▸ PROBLEM: For each entry that follows, write out an identical copy.

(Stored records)
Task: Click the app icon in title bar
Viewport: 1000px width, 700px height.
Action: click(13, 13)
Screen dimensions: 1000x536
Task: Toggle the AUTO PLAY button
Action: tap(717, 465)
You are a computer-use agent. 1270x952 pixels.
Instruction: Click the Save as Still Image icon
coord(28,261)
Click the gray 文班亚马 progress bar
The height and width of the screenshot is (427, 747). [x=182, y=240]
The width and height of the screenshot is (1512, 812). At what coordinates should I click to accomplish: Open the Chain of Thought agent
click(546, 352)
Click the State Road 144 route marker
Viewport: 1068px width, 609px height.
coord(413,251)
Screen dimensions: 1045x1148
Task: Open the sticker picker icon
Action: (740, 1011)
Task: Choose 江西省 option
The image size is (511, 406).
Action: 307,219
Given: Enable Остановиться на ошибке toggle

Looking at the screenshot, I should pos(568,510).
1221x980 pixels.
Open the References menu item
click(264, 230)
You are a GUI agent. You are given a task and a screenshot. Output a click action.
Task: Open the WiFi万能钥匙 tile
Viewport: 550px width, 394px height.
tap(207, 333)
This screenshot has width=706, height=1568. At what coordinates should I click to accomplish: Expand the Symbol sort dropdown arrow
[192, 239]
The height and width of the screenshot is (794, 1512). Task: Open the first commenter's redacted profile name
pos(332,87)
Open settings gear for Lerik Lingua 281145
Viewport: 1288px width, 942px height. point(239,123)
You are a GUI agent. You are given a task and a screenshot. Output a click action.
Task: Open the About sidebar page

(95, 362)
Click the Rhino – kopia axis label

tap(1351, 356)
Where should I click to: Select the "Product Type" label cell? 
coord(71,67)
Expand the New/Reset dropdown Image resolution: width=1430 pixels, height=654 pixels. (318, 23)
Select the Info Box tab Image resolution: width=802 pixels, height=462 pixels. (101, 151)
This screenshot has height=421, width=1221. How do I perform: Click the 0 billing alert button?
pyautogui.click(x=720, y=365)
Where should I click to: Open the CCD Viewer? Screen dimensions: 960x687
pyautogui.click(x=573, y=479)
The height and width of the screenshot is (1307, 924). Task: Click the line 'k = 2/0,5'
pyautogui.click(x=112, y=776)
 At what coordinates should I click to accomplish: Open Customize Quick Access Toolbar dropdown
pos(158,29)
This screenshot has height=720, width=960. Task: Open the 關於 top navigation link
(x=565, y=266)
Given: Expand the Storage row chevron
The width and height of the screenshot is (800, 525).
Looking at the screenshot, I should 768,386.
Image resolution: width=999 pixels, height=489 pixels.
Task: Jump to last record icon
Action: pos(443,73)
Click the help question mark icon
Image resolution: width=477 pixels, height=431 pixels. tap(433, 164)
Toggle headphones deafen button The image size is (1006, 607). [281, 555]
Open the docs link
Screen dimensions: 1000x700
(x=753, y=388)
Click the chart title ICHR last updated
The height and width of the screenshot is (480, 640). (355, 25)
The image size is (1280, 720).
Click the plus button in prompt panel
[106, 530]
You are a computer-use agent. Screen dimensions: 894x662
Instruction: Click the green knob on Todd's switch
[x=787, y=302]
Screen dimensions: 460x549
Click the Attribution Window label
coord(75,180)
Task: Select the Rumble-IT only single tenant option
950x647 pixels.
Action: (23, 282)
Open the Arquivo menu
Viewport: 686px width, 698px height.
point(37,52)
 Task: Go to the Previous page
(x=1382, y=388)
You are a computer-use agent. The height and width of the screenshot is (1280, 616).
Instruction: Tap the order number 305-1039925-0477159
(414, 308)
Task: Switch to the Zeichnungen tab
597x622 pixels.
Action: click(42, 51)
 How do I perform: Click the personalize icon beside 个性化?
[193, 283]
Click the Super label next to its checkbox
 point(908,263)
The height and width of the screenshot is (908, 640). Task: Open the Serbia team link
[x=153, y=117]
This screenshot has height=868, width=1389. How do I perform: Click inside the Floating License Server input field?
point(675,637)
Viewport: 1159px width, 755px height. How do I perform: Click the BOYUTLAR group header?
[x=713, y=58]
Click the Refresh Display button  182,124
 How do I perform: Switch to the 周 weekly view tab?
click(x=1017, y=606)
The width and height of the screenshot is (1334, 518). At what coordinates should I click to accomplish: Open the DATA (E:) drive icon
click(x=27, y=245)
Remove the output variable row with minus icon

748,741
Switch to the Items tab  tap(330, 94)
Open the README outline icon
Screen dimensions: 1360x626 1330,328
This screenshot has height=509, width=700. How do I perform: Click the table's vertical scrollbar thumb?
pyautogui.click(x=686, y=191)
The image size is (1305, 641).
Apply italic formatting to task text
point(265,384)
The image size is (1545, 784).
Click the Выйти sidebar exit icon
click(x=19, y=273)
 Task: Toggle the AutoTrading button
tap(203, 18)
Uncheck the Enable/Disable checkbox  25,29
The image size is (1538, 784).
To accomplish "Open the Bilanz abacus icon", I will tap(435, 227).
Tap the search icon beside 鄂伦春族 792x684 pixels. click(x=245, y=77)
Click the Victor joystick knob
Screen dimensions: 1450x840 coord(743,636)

▸ ANSWER TO THE PROBLEM:
Task: Click the app icon in title bar
Viewport: 1000px width, 700px height.
Action: click(13, 13)
Screen dimensions: 1000x536
Task: Toggle the AUTO PLAY button
Action: tap(717, 465)
You are a computer-use agent. 1270x952 pixels.
Instruction: Click the Save as Still Image icon
coord(28,261)
Click the gray 文班亚马 progress bar
The height and width of the screenshot is (427, 747). [x=182, y=240]
The width and height of the screenshot is (1512, 812). At what coordinates should I click to accomplish: Open the Chain of Thought agent
click(546, 352)
Click the State Road 144 route marker
Viewport: 1068px width, 609px height.
coord(413,251)
Screen dimensions: 1045x1148
Task: Open the sticker picker icon
Action: (740, 1011)
Task: Choose 江西省 option
The image size is (511, 406).
Action: 307,219
Given: Enable Остановиться на ошибке toggle

Looking at the screenshot, I should pos(568,510).
1221x980 pixels.
Open the References menu item
click(264, 230)
You are a GUI agent. You are given a task and a screenshot. Output a click action.
Task: Open the WiFi万能钥匙 tile
Viewport: 550px width, 394px height.
tap(207, 333)
This screenshot has width=706, height=1568. At what coordinates should I click to accomplish: Expand the Symbol sort dropdown arrow
[192, 239]
The height and width of the screenshot is (794, 1512). Task: Open the first commenter's redacted profile name
pos(332,87)
Open settings gear for Lerik Lingua 281145
Viewport: 1288px width, 942px height. point(239,123)
You are a GUI agent. You are given a task and a screenshot. Output a click action.
Task: Open the About sidebar page

(95, 362)
Click the Rhino – kopia axis label

tap(1351, 356)
Where should I click to: Select the "Product Type" label cell? 
coord(71,67)
Expand the New/Reset dropdown Image resolution: width=1430 pixels, height=654 pixels. (318, 23)
Select the Info Box tab Image resolution: width=802 pixels, height=462 pixels. (101, 151)
This screenshot has height=421, width=1221. How do I perform: Click the 0 billing alert button?
pyautogui.click(x=720, y=365)
Where should I click to: Open the CCD Viewer? Screen dimensions: 960x687
pyautogui.click(x=573, y=479)
The height and width of the screenshot is (1307, 924). Task: Click the line 'k = 2/0,5'
pyautogui.click(x=112, y=776)
 At what coordinates should I click to accomplish: Open Customize Quick Access Toolbar dropdown
pos(158,29)
This screenshot has height=720, width=960. Task: Open the 關於 top navigation link
(x=565, y=266)
Given: Expand the Storage row chevron
The width and height of the screenshot is (800, 525).
Looking at the screenshot, I should 768,386.
Image resolution: width=999 pixels, height=489 pixels.
Task: Jump to last record icon
Action: pos(443,73)
Click the help question mark icon
Image resolution: width=477 pixels, height=431 pixels. tap(433, 164)
Toggle headphones deafen button The image size is (1006, 607). [281, 555]
Open the docs link
Screen dimensions: 1000x700
(x=753, y=388)
Click the chart title ICHR last updated
The height and width of the screenshot is (480, 640). (355, 25)
The image size is (1280, 720).
Click the plus button in prompt panel
[106, 530]
You are a computer-use agent. Screen dimensions: 894x662
Instruction: Click the green knob on Todd's switch
[x=787, y=302]
Screen dimensions: 460x549
Click the Attribution Window label
coord(75,180)
Task: Select the Rumble-IT only single tenant option
950x647 pixels.
Action: (23, 282)
Open the Arquivo menu
Viewport: 686px width, 698px height.
point(37,52)
 Task: Go to the Previous page
(x=1382, y=388)
You are a computer-use agent. The height and width of the screenshot is (1280, 616).
Instruction: Tap the order number 305-1039925-0477159
(414, 308)
Task: Switch to the Zeichnungen tab
597x622 pixels.
Action: click(42, 51)
 How do I perform: Click the personalize icon beside 个性化?
[193, 283]
Click the Super label next to its checkbox
 point(908,263)
The height and width of the screenshot is (908, 640). Task: Open the Serbia team link
[x=153, y=117]
This screenshot has height=868, width=1389. How do I perform: Click inside the Floating License Server input field?
point(675,637)
Viewport: 1159px width, 755px height. How do I perform: Click the BOYUTLAR group header?
[x=713, y=58]
Click the Refresh Display button  182,124
 How do I perform: Switch to the 周 weekly view tab?
click(x=1017, y=606)
The width and height of the screenshot is (1334, 518). At what coordinates should I click to accomplish: Open the DATA (E:) drive icon
click(x=27, y=245)
Remove the output variable row with minus icon

748,741
Switch to the Items tab  tap(330, 94)
Open the README outline icon
Screen dimensions: 1360x626 1330,328
This screenshot has height=509, width=700. How do I perform: Click the table's vertical scrollbar thumb?
pyautogui.click(x=686, y=191)
The image size is (1305, 641).
Apply italic formatting to task text
point(265,384)
The image size is (1545, 784).
Click the Выйти sidebar exit icon
click(x=19, y=273)
 Task: Toggle the AutoTrading button
tap(203, 18)
Uncheck the Enable/Disable checkbox  25,29
The image size is (1538, 784).
To accomplish "Open the Bilanz abacus icon", I will tap(435, 227).
Tap the search icon beside 鄂伦春族 792x684 pixels. click(x=245, y=77)
Click the Victor joystick knob
Screen dimensions: 1450x840 coord(743,636)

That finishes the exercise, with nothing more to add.